31st August & 1 September 2017
Today’s target was Ljublijana, Slovenia. We were so close to Slovenia that we were crossing the border within 1½ hours and being advised by a helpful border officer that we had to pay tolls instead of buying a pass. For some reason we were expecting Slovenia to be as cheap as Hungary and were traumatised by having to pay €19.40 for the M70 motorway to Maribor.
Within 30 minutes of leaving Hungary we were back in the hills and not far after Maribor we came off onto the smaller roads, resetting the satnav to avoid motorways so we could see what Slovenia was like. Most of the country is hills and mountains with lots of rivers and streams, and over half of it is still covered in forest so it’s very pretty to drive through Whilst grabbing lunch in the van at the side of the road we looked at options for the night. The site at Ljubljana was expensive so we found one just 20km north that was 50% cheaper and headed on toward our new destination, Dragočajna .
Since entering Slovenia we had noticed that most Slovenian houses have very attractive terracotta coloured roof-tiles, and there are a lot of traditional wooden barns which are very distinctive, often with tall wooden structures for drying straw and hay alongside.

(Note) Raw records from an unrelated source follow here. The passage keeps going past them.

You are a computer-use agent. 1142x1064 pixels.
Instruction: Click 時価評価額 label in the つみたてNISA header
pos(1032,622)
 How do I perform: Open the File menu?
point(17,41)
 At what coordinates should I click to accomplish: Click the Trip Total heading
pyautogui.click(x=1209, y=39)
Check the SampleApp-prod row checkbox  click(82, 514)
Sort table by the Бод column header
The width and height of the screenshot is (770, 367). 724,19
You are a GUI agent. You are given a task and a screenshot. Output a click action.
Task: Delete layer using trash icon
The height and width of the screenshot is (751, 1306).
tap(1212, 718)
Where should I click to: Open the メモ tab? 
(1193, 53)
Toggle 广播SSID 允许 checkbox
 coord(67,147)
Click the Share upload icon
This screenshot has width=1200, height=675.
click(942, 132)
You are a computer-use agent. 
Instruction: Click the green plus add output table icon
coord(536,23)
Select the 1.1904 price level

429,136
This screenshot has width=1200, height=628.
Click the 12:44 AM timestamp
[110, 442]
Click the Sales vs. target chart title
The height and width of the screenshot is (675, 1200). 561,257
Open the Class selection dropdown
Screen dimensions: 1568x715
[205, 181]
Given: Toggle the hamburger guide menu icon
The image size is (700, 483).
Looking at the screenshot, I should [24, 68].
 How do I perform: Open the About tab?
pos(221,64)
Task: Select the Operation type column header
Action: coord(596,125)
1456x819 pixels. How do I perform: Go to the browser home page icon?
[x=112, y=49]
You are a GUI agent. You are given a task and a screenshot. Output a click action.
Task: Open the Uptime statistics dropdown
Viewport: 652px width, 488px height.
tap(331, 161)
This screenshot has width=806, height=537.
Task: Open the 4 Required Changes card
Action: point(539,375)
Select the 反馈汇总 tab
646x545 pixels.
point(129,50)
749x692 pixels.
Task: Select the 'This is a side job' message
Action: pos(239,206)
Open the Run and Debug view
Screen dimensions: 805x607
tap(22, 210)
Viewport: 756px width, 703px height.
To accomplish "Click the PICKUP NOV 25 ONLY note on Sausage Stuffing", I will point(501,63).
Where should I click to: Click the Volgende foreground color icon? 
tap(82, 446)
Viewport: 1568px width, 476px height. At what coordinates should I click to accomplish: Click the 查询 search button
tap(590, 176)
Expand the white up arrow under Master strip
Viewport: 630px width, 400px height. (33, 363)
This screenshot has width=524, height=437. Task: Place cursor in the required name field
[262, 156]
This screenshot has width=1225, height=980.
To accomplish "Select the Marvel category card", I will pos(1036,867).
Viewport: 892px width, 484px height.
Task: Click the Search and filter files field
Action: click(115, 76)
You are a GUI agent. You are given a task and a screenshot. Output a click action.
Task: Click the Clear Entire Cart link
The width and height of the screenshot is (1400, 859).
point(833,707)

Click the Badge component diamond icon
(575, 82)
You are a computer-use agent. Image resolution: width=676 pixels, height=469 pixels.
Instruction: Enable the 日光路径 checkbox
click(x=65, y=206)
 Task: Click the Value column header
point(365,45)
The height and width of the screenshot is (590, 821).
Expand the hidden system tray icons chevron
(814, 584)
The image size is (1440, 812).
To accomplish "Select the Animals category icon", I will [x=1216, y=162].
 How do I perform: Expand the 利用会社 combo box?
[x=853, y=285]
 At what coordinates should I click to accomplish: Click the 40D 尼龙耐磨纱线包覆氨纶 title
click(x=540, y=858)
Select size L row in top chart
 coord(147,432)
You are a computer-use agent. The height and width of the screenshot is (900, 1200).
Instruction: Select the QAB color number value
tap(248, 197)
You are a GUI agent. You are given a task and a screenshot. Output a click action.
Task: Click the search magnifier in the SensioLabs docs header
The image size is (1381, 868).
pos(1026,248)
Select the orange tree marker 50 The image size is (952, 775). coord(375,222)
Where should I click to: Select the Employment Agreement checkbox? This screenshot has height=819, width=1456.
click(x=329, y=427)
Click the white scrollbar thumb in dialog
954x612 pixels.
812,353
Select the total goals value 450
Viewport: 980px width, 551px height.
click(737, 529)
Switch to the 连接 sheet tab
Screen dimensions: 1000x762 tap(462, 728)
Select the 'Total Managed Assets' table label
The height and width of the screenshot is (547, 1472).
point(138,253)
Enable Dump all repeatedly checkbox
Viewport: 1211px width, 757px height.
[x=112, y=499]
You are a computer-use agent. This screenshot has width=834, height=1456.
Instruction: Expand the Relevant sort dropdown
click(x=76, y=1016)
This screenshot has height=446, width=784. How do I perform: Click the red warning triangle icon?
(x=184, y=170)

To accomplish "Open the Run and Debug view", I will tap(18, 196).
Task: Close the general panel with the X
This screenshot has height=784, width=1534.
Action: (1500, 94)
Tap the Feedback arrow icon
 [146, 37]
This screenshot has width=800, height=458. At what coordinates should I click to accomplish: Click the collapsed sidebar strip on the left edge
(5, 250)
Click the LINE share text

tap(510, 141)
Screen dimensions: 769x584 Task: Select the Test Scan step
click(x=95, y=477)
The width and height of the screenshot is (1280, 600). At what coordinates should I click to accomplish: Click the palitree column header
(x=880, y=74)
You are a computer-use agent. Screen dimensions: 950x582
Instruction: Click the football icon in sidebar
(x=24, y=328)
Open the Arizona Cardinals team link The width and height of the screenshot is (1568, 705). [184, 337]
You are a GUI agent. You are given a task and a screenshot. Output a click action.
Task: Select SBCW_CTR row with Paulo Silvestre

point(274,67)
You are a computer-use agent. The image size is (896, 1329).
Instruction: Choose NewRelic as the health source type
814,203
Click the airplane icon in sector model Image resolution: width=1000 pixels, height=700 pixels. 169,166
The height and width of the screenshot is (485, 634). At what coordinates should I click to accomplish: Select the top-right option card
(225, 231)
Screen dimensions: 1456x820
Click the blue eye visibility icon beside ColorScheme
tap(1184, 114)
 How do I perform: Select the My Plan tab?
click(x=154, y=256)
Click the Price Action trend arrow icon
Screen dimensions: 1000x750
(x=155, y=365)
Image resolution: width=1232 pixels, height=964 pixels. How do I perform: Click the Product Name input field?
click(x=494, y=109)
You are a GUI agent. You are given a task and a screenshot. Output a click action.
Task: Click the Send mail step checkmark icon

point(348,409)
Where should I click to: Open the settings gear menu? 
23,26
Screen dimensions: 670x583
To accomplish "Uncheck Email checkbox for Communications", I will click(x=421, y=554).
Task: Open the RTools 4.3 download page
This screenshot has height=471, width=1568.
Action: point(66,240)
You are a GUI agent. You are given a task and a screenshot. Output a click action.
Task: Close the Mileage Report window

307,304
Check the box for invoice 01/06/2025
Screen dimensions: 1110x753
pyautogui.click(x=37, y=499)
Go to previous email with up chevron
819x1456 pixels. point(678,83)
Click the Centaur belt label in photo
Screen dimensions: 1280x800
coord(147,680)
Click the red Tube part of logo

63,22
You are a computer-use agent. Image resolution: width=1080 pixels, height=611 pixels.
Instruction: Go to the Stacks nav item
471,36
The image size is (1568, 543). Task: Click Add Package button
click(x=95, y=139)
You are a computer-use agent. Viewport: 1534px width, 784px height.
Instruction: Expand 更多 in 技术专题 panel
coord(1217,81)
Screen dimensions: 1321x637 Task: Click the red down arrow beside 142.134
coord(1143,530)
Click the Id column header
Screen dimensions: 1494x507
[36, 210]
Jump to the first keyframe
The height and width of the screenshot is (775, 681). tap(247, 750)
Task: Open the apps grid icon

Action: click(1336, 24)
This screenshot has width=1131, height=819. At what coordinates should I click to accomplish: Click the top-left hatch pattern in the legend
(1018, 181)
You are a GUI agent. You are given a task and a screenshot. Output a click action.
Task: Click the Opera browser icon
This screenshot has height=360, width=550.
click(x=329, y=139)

As well as maize and sunflowers there were extensive areas with apple trees, smaller areas of vines and in the area of the Savinja river around Celje, huge fields of hops. Occasionally the orange of pumpkins stood out and a few strips of cabbage were also in evidence. Unlike Slovakia the countryside appears to be geared towards camping and hiking and we saw a number of campsites signposted along the route.
One thing we have noticed in our travels so far is that whilst the names and brands of petrol stations, DIY stores and most supermarkets change with the country, brands such as Aldi, Lidl, Spar, McDonalds & Burger King seem to be universal, as is C&A. In our ignorance we had thought C&A to be a now-defunct British company only to find out that it is a huge private Dutch company whose owners are the richest Dutch family in the world, now tax exiles in Switzerland. We have also noticed that whilst pizza’s, kebabs, burgers and hot-dogs appear everywhere, good old fish & chips does not.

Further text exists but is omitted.